Comments (9)
Looks like we can conclude that there is no bug to be fixed here. Just a postgres setup that needs to be optimised.
from minion.
Out of curiosity, could you share what kind of hardware you are running this on? This can help with comparing throughput / capacity between what you have and what the rest of us have set up. Also, which version of PostgreSQL are you on?
from minion.
2-3 million should not be a problem, i have quite a bit more in a $work setup. Setting retention time lower is just not recommended because of job results if i remember correctly.
from minion.
Please show us an EXPLAIN ANALYZE
of the queries that are running too slow, that might already give some hints for what's going on.
from minion.
I may need to get more resources on the backend now that it was brought up. The PGDB may be underpowered.
PostgreSQL
PostgreSQL 14.5 on x86_64-pc-linux-gnu, compiled by gcc (GCC) 4.8.5 20150623 (Red Hat 4.8.5-44), 64-bit
4CPU / 16GB ram
The CPU usage is spiking so I'll talk to the DBAs to see if I can get this bumped up to see if it resolved the contention.
from minion.
Looking at resource usage plus doing a review of how postgresql is tuned can have pretty dramatic effects on performance. As @kraih said the number of processed jobs should not be a problem in itself, so there is probably something specific that triggers the bottleneck you're seeing. Check swap usage btw. I've seen some instances of incorrect kernel parameter tuning resulting in PostgreSQL-performance being incredibly bad, with heavy swapping and extreme CPU usage.
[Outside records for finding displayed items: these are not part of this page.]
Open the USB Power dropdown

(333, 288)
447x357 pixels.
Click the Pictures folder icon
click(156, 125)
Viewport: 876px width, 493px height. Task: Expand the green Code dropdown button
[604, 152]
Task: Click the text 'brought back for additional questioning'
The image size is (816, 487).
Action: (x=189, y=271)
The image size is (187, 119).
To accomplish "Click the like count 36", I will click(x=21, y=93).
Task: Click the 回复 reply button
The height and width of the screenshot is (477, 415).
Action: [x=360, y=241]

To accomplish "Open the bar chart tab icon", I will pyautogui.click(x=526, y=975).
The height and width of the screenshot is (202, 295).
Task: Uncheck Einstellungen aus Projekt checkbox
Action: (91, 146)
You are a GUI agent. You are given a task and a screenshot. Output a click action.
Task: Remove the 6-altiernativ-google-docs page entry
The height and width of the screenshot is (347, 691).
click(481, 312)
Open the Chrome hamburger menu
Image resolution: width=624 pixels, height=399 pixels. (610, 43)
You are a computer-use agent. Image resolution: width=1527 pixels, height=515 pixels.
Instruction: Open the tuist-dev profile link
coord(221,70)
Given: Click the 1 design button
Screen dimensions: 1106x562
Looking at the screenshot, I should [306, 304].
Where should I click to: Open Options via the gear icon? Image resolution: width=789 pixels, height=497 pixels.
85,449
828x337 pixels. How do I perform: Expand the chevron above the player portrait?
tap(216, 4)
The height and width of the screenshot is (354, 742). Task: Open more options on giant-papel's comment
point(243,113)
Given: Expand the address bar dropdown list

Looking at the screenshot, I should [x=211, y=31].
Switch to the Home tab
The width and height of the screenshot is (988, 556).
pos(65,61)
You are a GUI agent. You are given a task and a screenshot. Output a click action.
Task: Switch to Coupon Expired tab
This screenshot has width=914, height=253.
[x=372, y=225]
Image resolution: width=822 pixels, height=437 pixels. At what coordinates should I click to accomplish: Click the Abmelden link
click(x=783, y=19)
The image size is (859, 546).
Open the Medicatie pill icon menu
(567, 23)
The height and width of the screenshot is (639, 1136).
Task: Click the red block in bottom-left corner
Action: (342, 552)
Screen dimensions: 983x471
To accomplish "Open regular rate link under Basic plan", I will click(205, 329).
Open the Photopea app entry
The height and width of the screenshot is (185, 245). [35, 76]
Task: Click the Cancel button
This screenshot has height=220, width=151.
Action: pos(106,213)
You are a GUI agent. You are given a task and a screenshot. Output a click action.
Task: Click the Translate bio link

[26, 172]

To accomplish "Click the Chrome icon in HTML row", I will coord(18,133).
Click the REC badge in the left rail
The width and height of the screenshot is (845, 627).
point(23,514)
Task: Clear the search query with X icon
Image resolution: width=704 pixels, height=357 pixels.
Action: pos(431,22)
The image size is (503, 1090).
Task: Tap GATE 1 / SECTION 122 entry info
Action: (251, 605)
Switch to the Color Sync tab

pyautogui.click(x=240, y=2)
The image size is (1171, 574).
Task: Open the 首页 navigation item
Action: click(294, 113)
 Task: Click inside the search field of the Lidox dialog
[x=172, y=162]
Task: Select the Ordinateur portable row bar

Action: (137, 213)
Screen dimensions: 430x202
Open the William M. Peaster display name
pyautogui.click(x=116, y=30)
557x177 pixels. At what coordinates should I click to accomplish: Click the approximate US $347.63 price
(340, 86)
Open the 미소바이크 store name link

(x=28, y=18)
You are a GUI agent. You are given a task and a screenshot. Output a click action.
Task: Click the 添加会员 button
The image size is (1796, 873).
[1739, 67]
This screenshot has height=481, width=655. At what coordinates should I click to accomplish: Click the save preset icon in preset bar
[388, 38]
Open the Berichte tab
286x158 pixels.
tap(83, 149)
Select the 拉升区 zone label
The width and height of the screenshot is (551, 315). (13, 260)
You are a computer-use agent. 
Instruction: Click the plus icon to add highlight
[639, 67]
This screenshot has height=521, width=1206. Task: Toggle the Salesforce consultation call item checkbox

Very cool if you could share any findings you or your DBA make, so that this information can be available to other who might experience that same thing at a later time.
from minion.
I will.
I was letting a junior dev use my database and I did discover through some investigation that he has a massively misconfigured query that is constantly running in there from a websocket application that is using the majority of my CPU resources. I'm going to move him off on to another PG instance and may resolve my issues.
from minion.
Just a quick follow-up. I had the other app removed from the PG instance and it immediately made a difference. Up to about 500k records after reset and noticed slow-downs again. On investigation I found the other dev deleting records from the his old database instead of just truncating the table or dropping the database. CPU and memory usage seemed within a decent range, but the deletes must have been creating some IO waits. During his delete the stats query went from sub-second to ~10 seconds.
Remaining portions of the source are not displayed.